Tissue can be used from many different places to re-create your ACL.   These are the most commonly used places to get tissue for your new ACL. 

Allograft: tissue obtained from a cadaver

  • Benefits: no donor site morbidity, may have an easier recovery with less pain

  • Downsides:  Very small risk of disease transmission that is approximately 1:8,000,000. Slightly higher risk of graft rejection or re-tear with a cadaver graft, especially in younger patients 

Autograft: tissue obtained from yourself

  • Bone-tendon-bone, “BTB” (Patella Tendon):
    • Benefits: Bone to bone healing, “gold standard”

    • Downsides: Frontal knee pain, patellar tendon rupture, infrapatellar tendon contracture, patella fracture, tendon too long for the knee, large incision, numbness on front of knee, stiffness/cyclops lesion

  • Hamstring Tendon:

    • Benefits: Small incision, high-quality graft

    • Downsides: Unpredictable graft size (diameter) which may lead to increased risk of failure, no bone to bone healing, hamstring weakness (5-10% strength), numbness around harvest site, stiffness/cyclops lesion

  • Quadriceps Tendon:

    • Benefits: Predictable graft size, small incision, good outcomes, fills tunnel footprint

    • Downsides: no bone to bone healing, hematoma formation at harvest site, rectus muscle retraction if graft harvested into muscle, stiffness/cyclops lesion.

Will I be able to get back to sports and other activities I like to do after an ACL reconstruction? And how long will it take me?

ACL surgery is a BIG DEAL!  It is a very prolonged and labor intensive recovery.  If you are an athlete, you can expect to return to your sport in approximately 1 year, however, it may take longer.   I do not let my athletes return fully to their sport for 12 months, as this is the length of time that it takes your graft to heal and to regain enough strength and muscle control to protect the new ACL from re-injury.  However, if you are not diligent with your rehabilitation, this may take longer. Also, there are some studies that show that mental/psychological readiness to return to sport is just as important, so you have to believe that you are ready as well!

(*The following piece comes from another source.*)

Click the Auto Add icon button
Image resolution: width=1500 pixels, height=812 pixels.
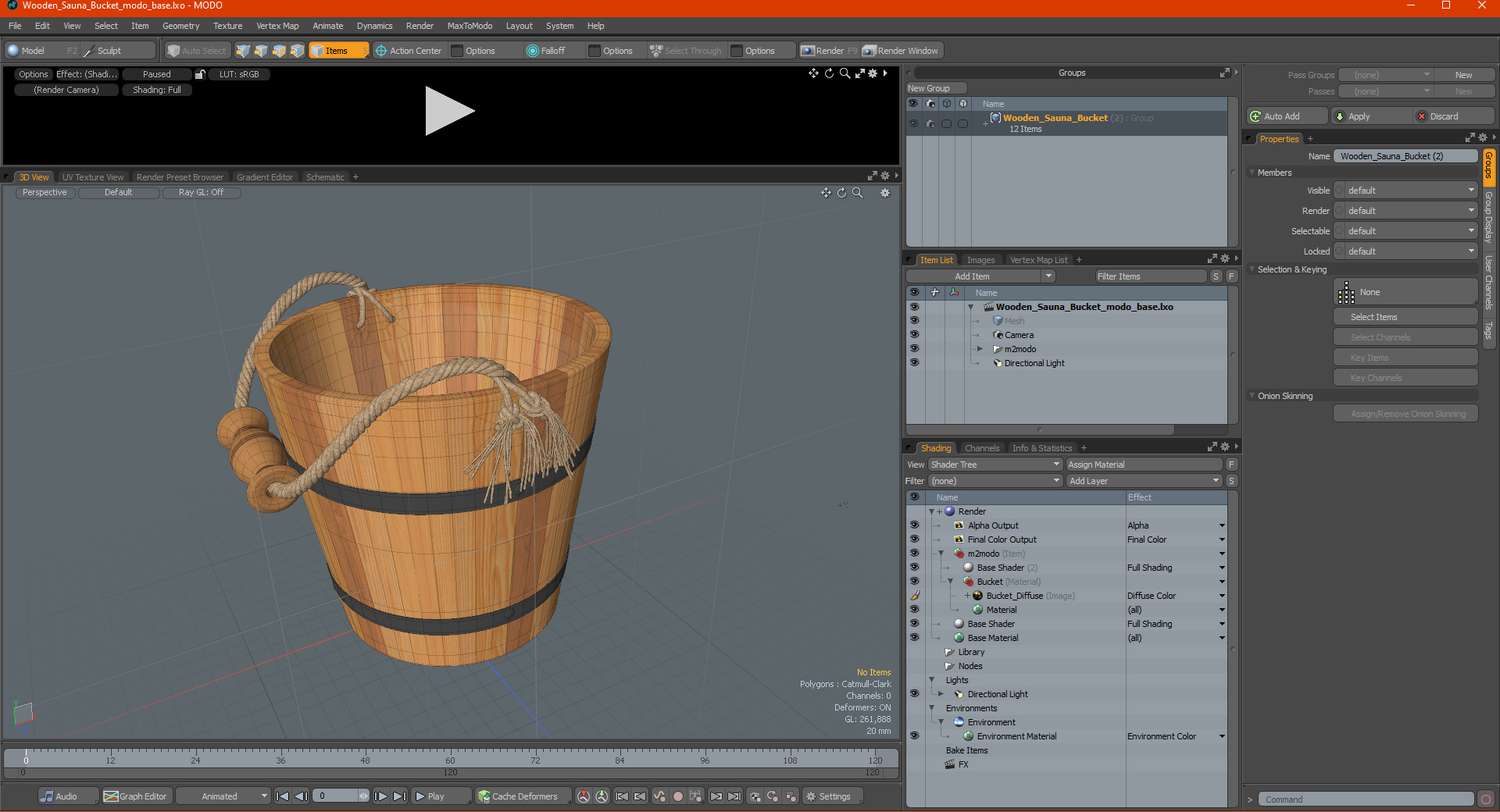1255,116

How important is physical therapy after an ACL reconstruction? Should I go to physical therapy before my surgery?

I believe that physical therapy BEFORE ACL surgery is very important.   The purpose of “ACL Pre-hab” is to restore your range of motion of your knee to prevent stiffness, and to strengthen your quadriceps muscle, which likes to shut-down and become weak after knee injuries.  Your physical therapist should also work on balance (proprioception), as this is an important factor to recovery.  We know that if we operate on patients who have not obtained their full range of motion and quadriceps strength, they have a high likelihood of stiffness and poor outcome after surgery.

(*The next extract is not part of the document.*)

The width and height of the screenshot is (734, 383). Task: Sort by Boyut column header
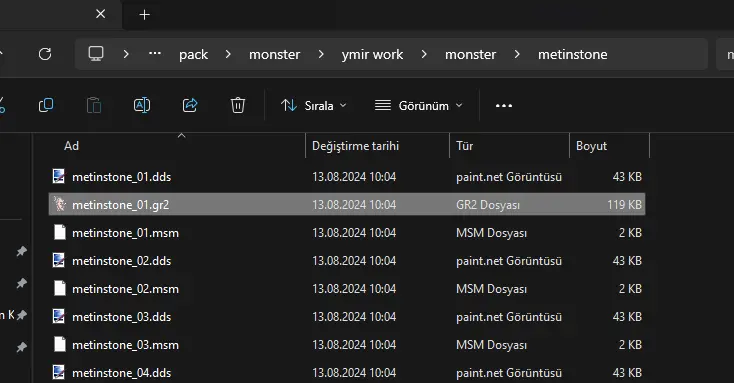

I tell all of my patients that ACL surgery is 90% about your recovery after surgery.  As a surgeon, I get to spend 2 hours working on your ACL and reconstructing it.  However, the patient has to spend 1 YEAR with a physical therapist (1-2 times per week), and work daily on rehab exercises before you are able to return to therapy.  Failure to go to physical therapy often results in stiffness of the knee, inability to return to walking/running normally, weakness, and pain.  

Will I be at higher risk of re-tearing my ACL, or tearing my ACL in the other knee, when I return to play?

If you have not done proper rehab and your surrounding muscles are weak, or are not firing in the correct sequence, you can be at risk of re-tearing your ACL.  Often, people who tear the ACL’s have poor body mechanics to begin with, and if this is not corrected, you will be at higher risk of re-injury or tear of your other ACL.   This is why rehabilitation and good physical therapy are so important.   It takes 9-12 months to recover, strengthen, and be ready to return to play after ACL surgery, and the rehabilitation is one of the most important aspects of your recovery.  

Can I decrease my risk of tearing my ACL? If so, how?  

Working with a physical therapist to improve your strength, range of motion, body mechanics, and proprioception (balance), will all help you decrease your risk.  Working on jumping and landing mechanics are also important.  There is some new research that you can even train your visual input system (eyes) to help with muscle firing patterns to decrease your risk!